Undergraduate Programs

The undergraduate program in Comparative Human Development (CHDV) focuses on the study of persons over the course of life; on the social, cultural, biological, and psychological processes that jointly influence development; and on growth over time in different social and cultural settings. The study of human development also offers a unique lens through which we consider broad questions relevant to the social sciences, like the processes and impacts of social change, and the interactions of biology and culture.

Faculty members in Comparative Human Development with diverse backgrounds in anthropology, biology, psychology, and sociology conduct research on topics that include (but are not limited to): the social and phenomenological experience of mental illness; the impact of socioeconomic context on growth and development; the influence of social interaction on biological functioning; the tensions inherent in living in multicultural societies; the experience and development of psychotherapists in Western and non-Western countries; and the ways in which youth in developing countries are forging new conceptions of adulthood.

Given this interdisciplinary scope, the program in Comparative Human Development provides an excellent preparation for students interested in advanced postgraduate study at the frontiers of several social science disciplines, or in careers and professions that require a broad and integrated understanding of human experience and behavior—e.g., mental health, education, social work, health care, or human resource and organizational work in community or corporate settings.

About 90% of our graduates plan to enter a post-graduate or professional program within five years of leaving The College.
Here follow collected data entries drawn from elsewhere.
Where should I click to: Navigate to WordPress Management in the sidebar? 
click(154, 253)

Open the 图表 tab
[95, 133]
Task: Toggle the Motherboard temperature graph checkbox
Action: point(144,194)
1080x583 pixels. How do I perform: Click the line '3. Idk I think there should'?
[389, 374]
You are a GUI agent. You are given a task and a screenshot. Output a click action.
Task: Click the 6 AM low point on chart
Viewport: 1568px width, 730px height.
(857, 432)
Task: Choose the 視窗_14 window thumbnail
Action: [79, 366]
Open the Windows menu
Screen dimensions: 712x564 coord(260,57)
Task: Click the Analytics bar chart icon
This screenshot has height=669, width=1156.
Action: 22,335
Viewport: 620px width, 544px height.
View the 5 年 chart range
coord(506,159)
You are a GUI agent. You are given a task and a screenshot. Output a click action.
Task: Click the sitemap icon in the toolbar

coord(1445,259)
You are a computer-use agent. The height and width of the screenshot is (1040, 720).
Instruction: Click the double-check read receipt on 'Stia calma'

A third to a half of our alumni go on to post-graduate and professional schools, in programs offering a PhD, MD, JD, Masters, MSW, or Masters in Teaching. These schools include University of Chicago, Oxford University, Northwestern University, University of Illinois at Urbana Champaign, Chicago School of Professional Psychology, Dominican University, and Midwestern University, among others.

Many alumni go on to full-time jobs after graduating, such as in education, medical or healthcare areas, science research and development, data analysis, advertising, law, journalism and publishing, finance/banking, government or the non-profit sector. Employers have included educational centers such as universities (including the University of Chicago), A+ Illinois, and Back on Track; service organizations such Peace Corps, Americorps and Teach for America; health care organizations such as Illinois Department of Children and Family, Hartgrove Hospital, Care Hawaii, Cancer Treatment Centers of America, and the International Children's Center; financial centers such as JP Morgan Chase, Discover Financial Services, and FinanSure; not-for-profit organizations such as Brookfield Zoo, Chicago Public Radio, Community Energy Cooperative; and other businesses, such as BearingPoint and Hughes Hubbard & Reed, to name just a few. The figure above shows the percentage of Comparative Human Development students working in each sector after graduating from The College.

Quotes from recent CHD graduates:
I've truly loved being in the Comparative Human Development department. It's given me the space to grow and develop across fields and has engendered in me an expansive approach to scholarship I will absolutely carry with me. CHD also provided an unparalleled space to explore any methodological lens I see fit, which has enabled a more expansive and multifaceted approach to my research. I've felt deeply supported by CHD faculty and feel truly grateful to have found this department. If you're interested in the social sciences but believe research will only be deepened by reaching across disciplines, or you're interested in topics that you feel can be constructively approached from any number of methods, I think CHD is an excellent home for your work.

-Harley (Comparative Human Development, BA’24, English and Creative Writing, Minor)


I knew when I applied for admission to UChicago that I wanted to major in Comparative Human Development, and I am absolutely glad I did. Taking courses across a broad range of interdisciplinary fields of study relating to human development has been both insightful and fun. I have gained a deep understanding of the various factors that affect people as they exist within and across various social and historical contexts.